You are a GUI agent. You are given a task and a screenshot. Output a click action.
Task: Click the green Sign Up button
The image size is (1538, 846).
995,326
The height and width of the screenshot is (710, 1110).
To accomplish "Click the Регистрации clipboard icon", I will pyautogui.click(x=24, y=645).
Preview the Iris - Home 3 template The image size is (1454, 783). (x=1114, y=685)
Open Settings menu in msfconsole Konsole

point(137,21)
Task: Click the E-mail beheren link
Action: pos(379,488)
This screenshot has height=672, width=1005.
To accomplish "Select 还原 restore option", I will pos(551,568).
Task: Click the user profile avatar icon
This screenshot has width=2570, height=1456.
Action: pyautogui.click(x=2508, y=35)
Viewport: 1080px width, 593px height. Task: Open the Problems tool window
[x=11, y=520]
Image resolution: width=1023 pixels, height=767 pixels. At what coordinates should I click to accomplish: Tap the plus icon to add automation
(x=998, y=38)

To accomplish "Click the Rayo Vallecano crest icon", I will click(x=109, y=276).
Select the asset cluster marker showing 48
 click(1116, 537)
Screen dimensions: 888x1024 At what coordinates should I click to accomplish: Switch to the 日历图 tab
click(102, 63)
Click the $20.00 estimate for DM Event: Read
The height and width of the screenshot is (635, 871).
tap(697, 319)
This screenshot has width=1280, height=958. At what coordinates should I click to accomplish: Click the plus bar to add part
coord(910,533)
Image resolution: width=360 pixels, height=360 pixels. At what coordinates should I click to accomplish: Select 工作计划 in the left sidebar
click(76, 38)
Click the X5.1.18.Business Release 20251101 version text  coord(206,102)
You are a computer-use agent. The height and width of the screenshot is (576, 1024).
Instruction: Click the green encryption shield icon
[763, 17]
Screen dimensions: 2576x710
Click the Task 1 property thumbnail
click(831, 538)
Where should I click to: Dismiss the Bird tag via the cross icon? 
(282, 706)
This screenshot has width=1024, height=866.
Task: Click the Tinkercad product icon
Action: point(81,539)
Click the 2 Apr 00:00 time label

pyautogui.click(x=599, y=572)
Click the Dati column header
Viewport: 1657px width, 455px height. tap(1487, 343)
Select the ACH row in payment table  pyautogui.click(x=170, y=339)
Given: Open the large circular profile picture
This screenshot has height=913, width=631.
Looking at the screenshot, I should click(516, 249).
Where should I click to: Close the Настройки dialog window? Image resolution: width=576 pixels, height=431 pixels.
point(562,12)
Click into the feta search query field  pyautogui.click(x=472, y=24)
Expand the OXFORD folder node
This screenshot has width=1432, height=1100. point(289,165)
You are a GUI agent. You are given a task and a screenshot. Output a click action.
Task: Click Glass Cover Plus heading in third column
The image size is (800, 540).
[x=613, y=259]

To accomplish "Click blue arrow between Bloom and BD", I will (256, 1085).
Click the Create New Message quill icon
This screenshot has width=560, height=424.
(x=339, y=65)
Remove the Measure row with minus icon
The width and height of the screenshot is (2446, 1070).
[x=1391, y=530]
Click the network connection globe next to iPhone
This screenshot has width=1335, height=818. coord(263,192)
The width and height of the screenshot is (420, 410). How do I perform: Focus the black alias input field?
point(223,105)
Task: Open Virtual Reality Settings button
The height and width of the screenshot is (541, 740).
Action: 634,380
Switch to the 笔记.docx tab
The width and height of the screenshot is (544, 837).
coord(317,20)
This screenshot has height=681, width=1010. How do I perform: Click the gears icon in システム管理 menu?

WORK TO BE COMPLETED
Extract the full listing and reproduce each line exactly.

EXPECTED OUTPUT
You are a GUI agent. You are given a task and a screenshot. Output a click action.
Task: Click the green Sign Up button
The image size is (1538, 846).
995,326
The height and width of the screenshot is (710, 1110).
To accomplish "Click the Регистрации clipboard icon", I will pyautogui.click(x=24, y=645).
Preview the Iris - Home 3 template The image size is (1454, 783). (x=1114, y=685)
Open Settings menu in msfconsole Konsole

point(137,21)
Task: Click the E-mail beheren link
Action: pos(379,488)
This screenshot has height=672, width=1005.
To accomplish "Select 还原 restore option", I will pos(551,568).
Task: Click the user profile avatar icon
This screenshot has width=2570, height=1456.
Action: pyautogui.click(x=2508, y=35)
Viewport: 1080px width, 593px height. Task: Open the Problems tool window
[x=11, y=520]
Image resolution: width=1023 pixels, height=767 pixels. At what coordinates should I click to accomplish: Tap the plus icon to add automation
(x=998, y=38)

To accomplish "Click the Rayo Vallecano crest icon", I will click(x=109, y=276).
Select the asset cluster marker showing 48
 click(1116, 537)
Screen dimensions: 888x1024 At what coordinates should I click to accomplish: Switch to the 日历图 tab
click(102, 63)
Click the $20.00 estimate for DM Event: Read
The height and width of the screenshot is (635, 871).
tap(697, 319)
This screenshot has width=1280, height=958. At what coordinates should I click to accomplish: Click the plus bar to add part
coord(910,533)
Image resolution: width=360 pixels, height=360 pixels. At what coordinates should I click to accomplish: Select 工作计划 in the left sidebar
click(76, 38)
Click the X5.1.18.Business Release 20251101 version text  coord(206,102)
You are a computer-use agent. The height and width of the screenshot is (576, 1024).
Instruction: Click the green encryption shield icon
[763, 17]
Screen dimensions: 2576x710
Click the Task 1 property thumbnail
click(831, 538)
Where should I click to: Dismiss the Bird tag via the cross icon? 
(282, 706)
This screenshot has width=1024, height=866.
Task: Click the Tinkercad product icon
Action: point(81,539)
Click the 2 Apr 00:00 time label

pyautogui.click(x=599, y=572)
Click the Dati column header
Viewport: 1657px width, 455px height. tap(1487, 343)
Select the ACH row in payment table  pyautogui.click(x=170, y=339)
Given: Open the large circular profile picture
This screenshot has height=913, width=631.
Looking at the screenshot, I should click(516, 249).
Where should I click to: Close the Настройки dialog window? Image resolution: width=576 pixels, height=431 pixels.
point(562,12)
Click into the feta search query field  pyautogui.click(x=472, y=24)
Expand the OXFORD folder node
This screenshot has width=1432, height=1100. point(289,165)
You are a GUI agent. You are given a task and a screenshot. Output a click action.
Task: Click Glass Cover Plus heading in third column
The image size is (800, 540).
[x=613, y=259]

To accomplish "Click blue arrow between Bloom and BD", I will (256, 1085).
Click the Create New Message quill icon
This screenshot has width=560, height=424.
(x=339, y=65)
Remove the Measure row with minus icon
The width and height of the screenshot is (2446, 1070).
[x=1391, y=530]
Click the network connection globe next to iPhone
This screenshot has width=1335, height=818. coord(263,192)
The width and height of the screenshot is (420, 410). How do I perform: Focus the black alias input field?
point(223,105)
Task: Open Virtual Reality Settings button
The height and width of the screenshot is (541, 740).
Action: 634,380
Switch to the 笔记.docx tab
The width and height of the screenshot is (544, 837).
coord(317,20)
This screenshot has height=681, width=1010. How do I perform: Click the gears icon in システム管理 menu?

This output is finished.